STATED EXERCISE: Copy the data below without changes, from the line containing "Viewport: 1873px width, 827px" through the end of the data.

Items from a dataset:
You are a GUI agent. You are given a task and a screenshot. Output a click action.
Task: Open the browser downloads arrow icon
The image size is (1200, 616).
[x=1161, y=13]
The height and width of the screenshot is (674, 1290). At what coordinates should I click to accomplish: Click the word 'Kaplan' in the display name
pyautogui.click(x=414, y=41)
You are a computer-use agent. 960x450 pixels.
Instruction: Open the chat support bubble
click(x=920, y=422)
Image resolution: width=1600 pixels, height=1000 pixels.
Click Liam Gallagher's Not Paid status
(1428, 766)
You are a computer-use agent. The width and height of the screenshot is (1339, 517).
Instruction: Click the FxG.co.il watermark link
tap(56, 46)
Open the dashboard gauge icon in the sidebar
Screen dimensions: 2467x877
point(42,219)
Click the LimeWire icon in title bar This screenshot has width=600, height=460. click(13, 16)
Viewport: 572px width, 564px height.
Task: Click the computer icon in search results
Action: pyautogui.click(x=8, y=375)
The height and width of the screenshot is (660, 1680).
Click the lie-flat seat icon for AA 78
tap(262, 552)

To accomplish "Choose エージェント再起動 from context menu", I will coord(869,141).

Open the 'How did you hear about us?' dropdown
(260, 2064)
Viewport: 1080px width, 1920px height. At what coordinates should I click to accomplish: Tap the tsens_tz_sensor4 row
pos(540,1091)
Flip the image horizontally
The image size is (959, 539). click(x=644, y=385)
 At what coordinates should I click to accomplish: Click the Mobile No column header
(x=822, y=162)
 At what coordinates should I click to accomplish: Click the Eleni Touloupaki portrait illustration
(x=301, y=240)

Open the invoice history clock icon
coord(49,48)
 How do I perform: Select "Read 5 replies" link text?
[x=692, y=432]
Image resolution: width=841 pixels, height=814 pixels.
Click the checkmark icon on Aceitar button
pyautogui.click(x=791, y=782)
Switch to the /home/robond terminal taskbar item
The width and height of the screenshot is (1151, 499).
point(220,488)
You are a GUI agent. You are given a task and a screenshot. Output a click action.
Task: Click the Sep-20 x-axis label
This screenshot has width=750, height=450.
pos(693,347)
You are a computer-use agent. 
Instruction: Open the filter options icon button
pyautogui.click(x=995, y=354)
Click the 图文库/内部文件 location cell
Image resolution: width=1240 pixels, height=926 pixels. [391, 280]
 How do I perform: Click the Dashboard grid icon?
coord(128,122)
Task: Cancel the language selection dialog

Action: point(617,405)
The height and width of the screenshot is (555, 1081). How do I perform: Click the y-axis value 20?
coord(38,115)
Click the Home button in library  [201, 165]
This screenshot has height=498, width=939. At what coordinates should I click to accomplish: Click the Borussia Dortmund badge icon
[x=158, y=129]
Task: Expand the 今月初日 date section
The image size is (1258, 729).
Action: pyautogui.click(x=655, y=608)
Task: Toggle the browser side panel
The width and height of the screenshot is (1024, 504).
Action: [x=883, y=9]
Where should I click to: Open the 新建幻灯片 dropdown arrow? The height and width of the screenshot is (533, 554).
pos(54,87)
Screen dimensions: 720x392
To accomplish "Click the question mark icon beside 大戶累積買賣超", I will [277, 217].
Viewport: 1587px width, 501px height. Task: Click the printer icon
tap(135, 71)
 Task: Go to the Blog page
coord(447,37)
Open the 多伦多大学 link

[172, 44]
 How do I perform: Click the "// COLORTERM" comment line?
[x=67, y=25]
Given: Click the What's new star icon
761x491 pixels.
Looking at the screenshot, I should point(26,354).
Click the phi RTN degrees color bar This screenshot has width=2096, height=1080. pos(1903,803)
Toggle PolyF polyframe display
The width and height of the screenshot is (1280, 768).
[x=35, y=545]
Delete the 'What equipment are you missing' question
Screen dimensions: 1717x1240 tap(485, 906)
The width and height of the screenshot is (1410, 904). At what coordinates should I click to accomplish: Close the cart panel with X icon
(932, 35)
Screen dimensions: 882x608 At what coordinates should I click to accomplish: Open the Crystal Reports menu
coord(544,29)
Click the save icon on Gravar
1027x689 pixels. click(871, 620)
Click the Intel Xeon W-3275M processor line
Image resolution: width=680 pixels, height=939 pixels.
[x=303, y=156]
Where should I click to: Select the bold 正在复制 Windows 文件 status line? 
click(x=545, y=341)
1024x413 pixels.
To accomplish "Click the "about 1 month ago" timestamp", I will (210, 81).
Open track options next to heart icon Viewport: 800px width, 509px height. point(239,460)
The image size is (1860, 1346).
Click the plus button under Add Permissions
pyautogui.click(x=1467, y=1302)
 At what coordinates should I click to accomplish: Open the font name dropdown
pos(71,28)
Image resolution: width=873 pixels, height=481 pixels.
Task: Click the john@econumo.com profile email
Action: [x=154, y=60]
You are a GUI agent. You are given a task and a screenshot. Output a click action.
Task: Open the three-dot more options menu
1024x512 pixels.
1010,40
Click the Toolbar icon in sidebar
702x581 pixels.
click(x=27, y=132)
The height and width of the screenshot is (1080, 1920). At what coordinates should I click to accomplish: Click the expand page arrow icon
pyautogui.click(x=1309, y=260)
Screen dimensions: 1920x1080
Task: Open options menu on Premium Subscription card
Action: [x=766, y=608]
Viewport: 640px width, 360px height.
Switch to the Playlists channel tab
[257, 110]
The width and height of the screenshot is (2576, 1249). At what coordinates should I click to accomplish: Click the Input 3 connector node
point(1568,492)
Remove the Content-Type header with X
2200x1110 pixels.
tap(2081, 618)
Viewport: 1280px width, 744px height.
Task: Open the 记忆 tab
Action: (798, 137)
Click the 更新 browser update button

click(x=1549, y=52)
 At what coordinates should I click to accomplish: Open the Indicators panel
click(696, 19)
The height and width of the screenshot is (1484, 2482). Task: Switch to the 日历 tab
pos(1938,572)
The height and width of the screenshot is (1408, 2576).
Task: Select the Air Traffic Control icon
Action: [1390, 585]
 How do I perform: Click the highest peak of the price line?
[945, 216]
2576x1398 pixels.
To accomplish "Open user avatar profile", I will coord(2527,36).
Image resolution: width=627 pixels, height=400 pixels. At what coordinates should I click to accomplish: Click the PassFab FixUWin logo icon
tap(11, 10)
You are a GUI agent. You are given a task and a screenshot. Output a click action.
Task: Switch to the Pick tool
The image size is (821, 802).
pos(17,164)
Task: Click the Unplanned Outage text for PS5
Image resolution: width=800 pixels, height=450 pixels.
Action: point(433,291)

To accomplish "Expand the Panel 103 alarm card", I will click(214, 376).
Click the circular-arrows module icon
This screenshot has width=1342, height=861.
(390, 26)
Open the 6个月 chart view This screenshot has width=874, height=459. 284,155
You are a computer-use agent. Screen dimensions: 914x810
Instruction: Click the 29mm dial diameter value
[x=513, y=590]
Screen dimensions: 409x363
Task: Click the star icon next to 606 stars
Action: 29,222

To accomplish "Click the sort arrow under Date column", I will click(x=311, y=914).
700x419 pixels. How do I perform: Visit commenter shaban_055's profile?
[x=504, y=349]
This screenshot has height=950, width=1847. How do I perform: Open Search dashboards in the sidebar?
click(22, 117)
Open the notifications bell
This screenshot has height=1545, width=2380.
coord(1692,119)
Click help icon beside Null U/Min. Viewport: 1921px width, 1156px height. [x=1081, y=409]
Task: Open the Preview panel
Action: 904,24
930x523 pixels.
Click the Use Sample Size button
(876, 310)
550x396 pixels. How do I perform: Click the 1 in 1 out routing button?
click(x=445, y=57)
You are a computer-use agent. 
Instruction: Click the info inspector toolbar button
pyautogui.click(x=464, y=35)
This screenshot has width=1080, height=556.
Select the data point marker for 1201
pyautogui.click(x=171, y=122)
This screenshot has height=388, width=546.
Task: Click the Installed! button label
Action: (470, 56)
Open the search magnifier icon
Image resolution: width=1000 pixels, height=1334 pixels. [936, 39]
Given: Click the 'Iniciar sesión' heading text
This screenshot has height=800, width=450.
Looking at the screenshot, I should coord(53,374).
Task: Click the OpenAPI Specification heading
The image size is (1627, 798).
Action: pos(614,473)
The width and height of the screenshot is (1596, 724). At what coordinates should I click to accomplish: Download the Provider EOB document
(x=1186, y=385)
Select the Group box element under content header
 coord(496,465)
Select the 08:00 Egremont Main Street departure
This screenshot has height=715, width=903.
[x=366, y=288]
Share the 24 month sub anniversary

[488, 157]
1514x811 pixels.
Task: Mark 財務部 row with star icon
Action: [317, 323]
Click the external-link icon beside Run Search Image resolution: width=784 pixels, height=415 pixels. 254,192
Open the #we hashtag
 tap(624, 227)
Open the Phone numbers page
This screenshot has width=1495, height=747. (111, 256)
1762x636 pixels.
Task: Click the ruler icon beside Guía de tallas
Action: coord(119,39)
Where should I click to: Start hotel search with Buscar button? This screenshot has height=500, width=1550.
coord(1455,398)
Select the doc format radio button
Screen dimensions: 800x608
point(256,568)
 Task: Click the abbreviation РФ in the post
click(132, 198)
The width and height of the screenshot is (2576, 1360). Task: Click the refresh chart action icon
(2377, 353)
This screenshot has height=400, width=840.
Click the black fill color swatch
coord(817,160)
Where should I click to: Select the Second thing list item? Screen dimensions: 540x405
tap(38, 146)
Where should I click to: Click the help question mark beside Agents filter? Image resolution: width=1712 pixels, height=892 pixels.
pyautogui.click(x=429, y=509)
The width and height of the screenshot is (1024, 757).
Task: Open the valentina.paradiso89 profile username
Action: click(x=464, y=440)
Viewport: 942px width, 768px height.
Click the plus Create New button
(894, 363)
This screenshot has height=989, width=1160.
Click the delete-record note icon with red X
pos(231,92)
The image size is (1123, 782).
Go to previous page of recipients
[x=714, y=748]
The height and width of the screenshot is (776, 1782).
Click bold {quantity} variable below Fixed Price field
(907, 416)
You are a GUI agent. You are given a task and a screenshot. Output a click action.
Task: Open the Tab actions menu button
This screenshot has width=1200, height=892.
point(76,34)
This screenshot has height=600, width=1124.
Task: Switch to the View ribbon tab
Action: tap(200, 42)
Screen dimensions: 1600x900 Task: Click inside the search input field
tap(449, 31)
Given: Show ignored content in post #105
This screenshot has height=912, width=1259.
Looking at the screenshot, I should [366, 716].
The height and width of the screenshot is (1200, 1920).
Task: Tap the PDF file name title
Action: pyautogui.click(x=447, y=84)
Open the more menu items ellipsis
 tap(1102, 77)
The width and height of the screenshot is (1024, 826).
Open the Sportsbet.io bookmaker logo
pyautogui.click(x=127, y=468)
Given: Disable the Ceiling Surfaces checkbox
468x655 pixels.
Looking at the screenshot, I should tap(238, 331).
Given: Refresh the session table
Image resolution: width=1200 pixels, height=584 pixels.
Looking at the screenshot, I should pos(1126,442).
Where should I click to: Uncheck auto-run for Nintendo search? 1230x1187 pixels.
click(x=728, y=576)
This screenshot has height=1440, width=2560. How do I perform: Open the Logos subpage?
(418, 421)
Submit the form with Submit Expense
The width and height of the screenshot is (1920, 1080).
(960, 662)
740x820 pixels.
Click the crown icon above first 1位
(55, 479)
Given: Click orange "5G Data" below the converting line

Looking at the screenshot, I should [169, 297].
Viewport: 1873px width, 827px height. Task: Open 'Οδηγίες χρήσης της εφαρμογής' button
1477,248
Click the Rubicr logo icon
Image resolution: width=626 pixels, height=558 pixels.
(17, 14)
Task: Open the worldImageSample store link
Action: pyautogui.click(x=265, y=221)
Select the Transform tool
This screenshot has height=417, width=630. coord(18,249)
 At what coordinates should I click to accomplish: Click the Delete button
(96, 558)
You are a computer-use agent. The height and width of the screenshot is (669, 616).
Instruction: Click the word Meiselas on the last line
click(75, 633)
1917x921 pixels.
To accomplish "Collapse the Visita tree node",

RESPONSE FOR THIS EXERCISE:
Viewport: 1873px width, 827px height. Task: Open 'Οδηγίες χρήσης της εφαρμογής' button
1477,248
Click the Rubicr logo icon
Image resolution: width=626 pixels, height=558 pixels.
(17, 14)
Task: Open the worldImageSample store link
Action: pyautogui.click(x=265, y=221)
Select the Transform tool
This screenshot has height=417, width=630. coord(18,249)
 At what coordinates should I click to accomplish: Click the Delete button
(96, 558)
You are a computer-use agent. The height and width of the screenshot is (669, 616).
Instruction: Click the word Meiselas on the last line
click(75, 633)
1917x921 pixels.
To accomplish "Collapse the Visita tree node",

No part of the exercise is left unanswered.